Dividend Discount Model
How to Use the Dividend Discount Model Calculator:
Select the Model Type:
Single Stage: If you expect the company's dividend growth rate to be stable over time.
Two Stage: If you expect the company to have a period of higher growth followed by a stable growth phase.
Enter the Dividend or FCF per Share:
Input the current annual dividend per share or Free Cash Flow (FCF) per share.
Ensure the value is a number. Do not include currency symbols or commas.
Note: The dividend discount model and the discounted cash flow model use the same formula. The only difference is that the DDM uses dividends, whereas the DCF uses free cash flow.
For Single Stage Model:
Enter the Terminal Growth Rate in its respective field.
This is the rate at which dividends are expected to grow indefinitely.
For Two Stage Model:
Enter the High Growth Rate for the initial high growth phase.

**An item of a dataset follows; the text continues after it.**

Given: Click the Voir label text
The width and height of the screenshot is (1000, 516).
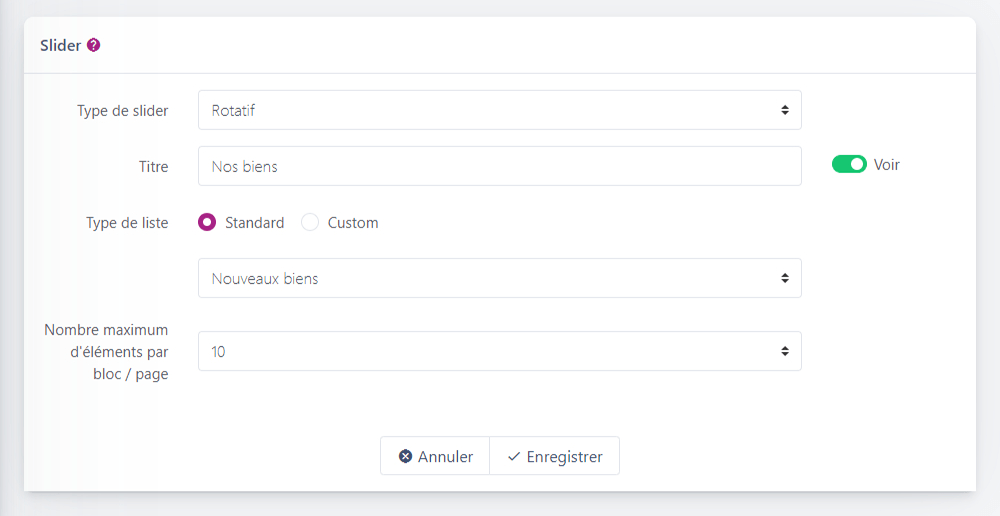Looking at the screenshot, I should [x=887, y=165].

Enter the Terminal Growth Rate for the stable growth phase that follows.
Enter the Discount Rate:
Input your required rate of return as a percentage in the 'Discount Rate' field.

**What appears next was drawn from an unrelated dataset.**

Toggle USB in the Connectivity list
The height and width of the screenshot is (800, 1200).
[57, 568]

This rate is used to discount the future dividend payments to the present value.
Calculate:
Click the 'Calculate' button to compute the fair value of the stock.

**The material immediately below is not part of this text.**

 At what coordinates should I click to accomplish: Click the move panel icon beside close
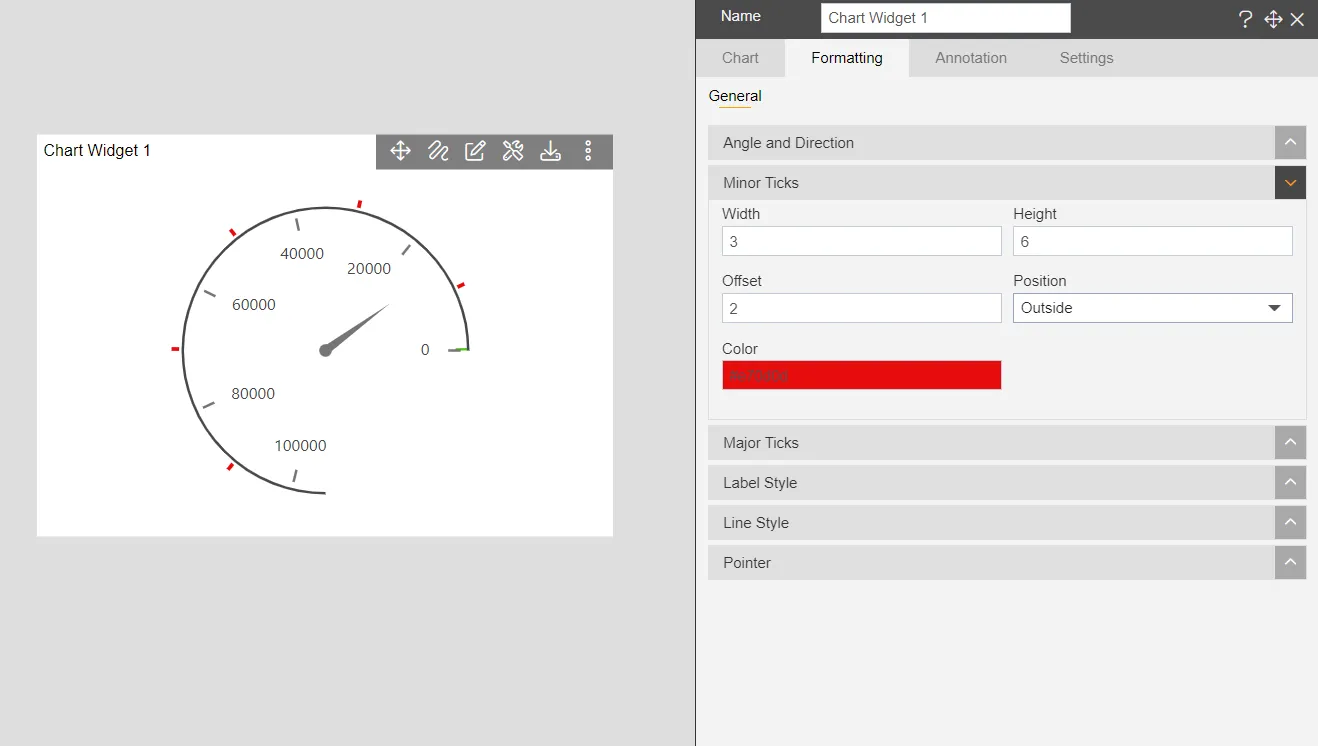tap(1272, 19)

The result will be displayed under the button as 'Fair Value: $X.XX per share', where X.XX is the calculated value.
To Recalculate:
Adjust any of the input values as needed.
Click 'Calculate' again to see the updated result.
Tips:
Ensure all percentage values are entered as numbers (e.g., for 5%, just enter 5).
Use realistic and research-based figures for more accurate valuation.
For the Two-stage model, remember the high growth period is set for 5 years.
Double-check your inputs for accuracy before calculating.